Data records:
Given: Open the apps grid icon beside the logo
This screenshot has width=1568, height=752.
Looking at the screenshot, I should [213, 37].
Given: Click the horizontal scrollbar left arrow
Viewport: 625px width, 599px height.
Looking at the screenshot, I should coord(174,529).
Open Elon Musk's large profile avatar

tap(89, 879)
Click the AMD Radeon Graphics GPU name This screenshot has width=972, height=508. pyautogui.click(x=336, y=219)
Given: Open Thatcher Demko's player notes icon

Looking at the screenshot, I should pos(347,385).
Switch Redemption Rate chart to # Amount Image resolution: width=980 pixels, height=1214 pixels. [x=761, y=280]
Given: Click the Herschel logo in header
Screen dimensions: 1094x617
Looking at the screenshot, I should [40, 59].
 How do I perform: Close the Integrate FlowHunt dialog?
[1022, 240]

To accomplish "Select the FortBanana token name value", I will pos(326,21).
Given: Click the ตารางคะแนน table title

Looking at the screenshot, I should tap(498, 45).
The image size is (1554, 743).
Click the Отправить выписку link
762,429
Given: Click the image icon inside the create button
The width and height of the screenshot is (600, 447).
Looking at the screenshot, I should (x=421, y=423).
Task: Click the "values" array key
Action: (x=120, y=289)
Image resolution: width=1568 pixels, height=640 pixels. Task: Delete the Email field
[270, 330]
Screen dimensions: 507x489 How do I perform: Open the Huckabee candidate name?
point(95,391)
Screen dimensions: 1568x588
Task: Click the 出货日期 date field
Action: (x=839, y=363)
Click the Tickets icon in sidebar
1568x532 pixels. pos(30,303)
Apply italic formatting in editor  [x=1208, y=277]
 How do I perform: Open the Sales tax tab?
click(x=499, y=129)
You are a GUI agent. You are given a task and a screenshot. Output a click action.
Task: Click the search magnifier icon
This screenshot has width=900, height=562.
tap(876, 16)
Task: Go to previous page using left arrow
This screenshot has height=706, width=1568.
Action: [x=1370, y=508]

SET EXERCISE: Please rewrite every line of the entries above as a JSON list of strings, one string per line, leaving out blank lines.

RIGHT ANSWER:
[
  "Given: Open the apps grid icon beside the logo",
  "This screenshot has width=1568, height=752.",
  "Looking at the screenshot, I should [213, 37].",
  "Given: Click the horizontal scrollbar left arrow",
  "Viewport: 625px width, 599px height.",
  "Looking at the screenshot, I should coord(174,529).",
  "Open Elon Musk's large profile avatar",
  "tap(89, 879)",
  "Click the AMD Radeon Graphics GPU name This screenshot has width=972, height=508. pyautogui.click(x=336, y=219)",
  "Given: Open Thatcher Demko's player notes icon",
  "Looking at the screenshot, I should pos(347,385).",
  "Switch Redemption Rate chart to # Amount Image resolution: width=980 pixels, height=1214 pixels. [x=761, y=280]",
  "Given: Click the Herschel logo in header",
  "Screen dimensions: 1094x617",
  "Looking at the screenshot, I should [40, 59].",
  " How do I perform: Close the Integrate FlowHunt dialog?",
  "[1022, 240]",
  "To accomplish \"Select the FortBanana token name value\", I will pos(326,21).",
  "Given: Click the ตารางคะแนน table title",
  "Looking at the screenshot, I should tap(498, 45).",
  "The image size is (1554, 743).",
  "Click the Отправить выписку link",
  "762,429",
  "Given: Click the image icon inside the create button",
  "The width and height of the screenshot is (600, 447).",
  "Looking at the screenshot, I should (x=421, y=423).",
  "Task: Click the \"values\" array key",
  "Action: (x=120, y=289)",
  "Image resolution: width=1568 pixels, height=640 pixels. Task: Delete the Email field",
  "[270, 330]",
  "Screen dimensions: 507x489 How do I perform: Open the Huckabee candidate name?",
  "point(95,391)",
  "Screen dimensions: 1568x588",
  "Task: Click the 出货日期 date field",
  "Action: (x=839, y=363)",
  "Click the Tickets icon in sidebar",
  "1568x532 pixels. pos(30,303)",
  "Apply italic formatting in editor  [x=1208, y=277]",
  " How do I perform: Open the Sales tax tab?",
  "click(x=499, y=129)",
  "You are a GUI agent. You are given a task and a screenshot. Output a click action.",
  "Task: Click the search magnifier icon",
  "This screenshot has width=900, height=562.",
  "tap(876, 16)",
  "Task: Go to previous page using left arrow",
  "This screenshot has height=706, width=1568.",
  "Action: [x=1370, y=508]"
]